TASKS TO PERFORM =
a – In the project setup walkthrough, how many plots are there on the Plot Design page, and what are they centered on?
b – Change "validation points" to "reference points" throughout the part of the project setup walkthrough that begins at the words "On the Plot" and stops after "within each plot.".

SOURCE PASSAGE =
┄┄┄┄┄┄┄┄┄┄

The workflow for creating a new project should appear. On this first Project Overview page, under Select Template, select the “Mangrove map validation and are estimation” project that is already present in the insitution, and click Load. All of the project parameters should now be identical to the project that has already been created.

You can also create a project from scratch, but for the sake of simplicity, we will use this project template that has already been made for you. If you want to model a CEO project off of another project but create entirely new plots/samples, you can uncheck Copy Template Plots and Samples.

Then, add YOUR NAME to the end of the project name. This way, everyone in the workshop will have their own project to work in.

Click Next.

On the Imagery Selection page, you can change the imagery that will be available when collecting data. You will see the default CEO imagery data sets under Public Imagery, as well as the imagery data sets you or someone else manually uploaded to your institution under Private Institution Imagery . Here, we have already uploaded the Giri mangrove map we originally used to sample from when we were training our random forest mangrove classification model (we will return to how this was done in a bit).

On the Plot Design page, you cannot change the parameters because Copy Template Plots and Samples was checked on the Project Overview page. There are 20 plots centered on our validation points exported from GEE. They are square and 30m in width because the Landsat data used for our classification has a resolution of 30m.

If Copy Template Plots and Samples was not checked, this page would look like this, and you would need to upload the .csv file with the validation points that was exported from GEE.

Click Next.

On the Sample Design page, you also cannot change the parameters because Copy Template Plots and Samples was checked on the Project Overview page. Each plot corresponds to a single sample located in the center of the plot.

If Copy Template Plots and Samples was not checked, this page would look like this, and you would be able to create multiple samples within each plot.

Click Next.

On the Survey Questions page, you can create various types of sruvey questions related to your plots and samples. You can create parent and child questions so that certain questions only appear if the parent question was answered in a certain way. You can also organize your questions into survey cards that are presented separately, which is particularly helpful when looking at land use change for different time periods.

┄┄┄┄┄┄┄┄┄┄

GIVEN ENTRIES =

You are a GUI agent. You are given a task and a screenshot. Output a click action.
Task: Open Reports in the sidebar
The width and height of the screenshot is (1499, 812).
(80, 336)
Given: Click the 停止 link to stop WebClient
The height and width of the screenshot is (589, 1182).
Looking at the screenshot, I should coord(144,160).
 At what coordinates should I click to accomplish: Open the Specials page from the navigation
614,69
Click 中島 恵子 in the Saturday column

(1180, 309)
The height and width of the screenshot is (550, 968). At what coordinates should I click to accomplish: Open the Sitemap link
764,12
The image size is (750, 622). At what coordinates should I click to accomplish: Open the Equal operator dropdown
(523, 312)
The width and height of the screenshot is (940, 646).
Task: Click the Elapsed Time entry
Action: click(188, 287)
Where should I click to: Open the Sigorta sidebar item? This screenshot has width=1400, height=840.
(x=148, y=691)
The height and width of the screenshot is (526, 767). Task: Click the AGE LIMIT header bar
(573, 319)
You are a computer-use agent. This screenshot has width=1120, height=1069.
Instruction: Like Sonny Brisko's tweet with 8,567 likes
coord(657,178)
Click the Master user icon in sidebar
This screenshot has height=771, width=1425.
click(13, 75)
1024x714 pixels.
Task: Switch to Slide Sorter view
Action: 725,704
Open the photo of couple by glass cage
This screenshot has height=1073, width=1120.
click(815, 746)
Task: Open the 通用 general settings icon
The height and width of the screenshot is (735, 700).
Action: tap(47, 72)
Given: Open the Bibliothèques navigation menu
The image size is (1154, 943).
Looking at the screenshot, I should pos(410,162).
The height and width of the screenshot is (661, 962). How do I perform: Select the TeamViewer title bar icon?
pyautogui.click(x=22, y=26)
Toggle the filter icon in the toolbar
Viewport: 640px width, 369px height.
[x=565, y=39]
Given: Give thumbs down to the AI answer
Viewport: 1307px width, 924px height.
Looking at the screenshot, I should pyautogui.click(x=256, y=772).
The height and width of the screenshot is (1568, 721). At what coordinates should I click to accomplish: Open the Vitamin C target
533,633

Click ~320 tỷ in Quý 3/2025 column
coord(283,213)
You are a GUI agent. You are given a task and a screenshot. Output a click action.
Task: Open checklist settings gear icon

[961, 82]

┄┄┄┄┄┄┄┄┄┄

ANSWERS TO THE TASKS =
a – There are 20 plots, centered on the validation points exported from GEE.

b –
On the Plot Design page, you cannot change the parameters because Copy Template Plots and Samples was checked on the Project Overview page. There are 20 plots centered on our reference points exported from GEE. They are square and 30m in width because the Landsat data used for our classification has a resolution of 30m.

If Copy Template Plots and Samples was not checked, this page would look like this, and you would need to upload the .csv file with the reference points that was exported from GEE.

Click Next.

On the Sample Design page, you also cannot change the parameters because Copy Template Plots and Samples was checked on the Project Overview page. Each plot corresponds to a single sample located in the center of the plot.

If Copy Template Plots and Samples was not checked, this page would look like this, and you would be able to create multiple samples within each plot.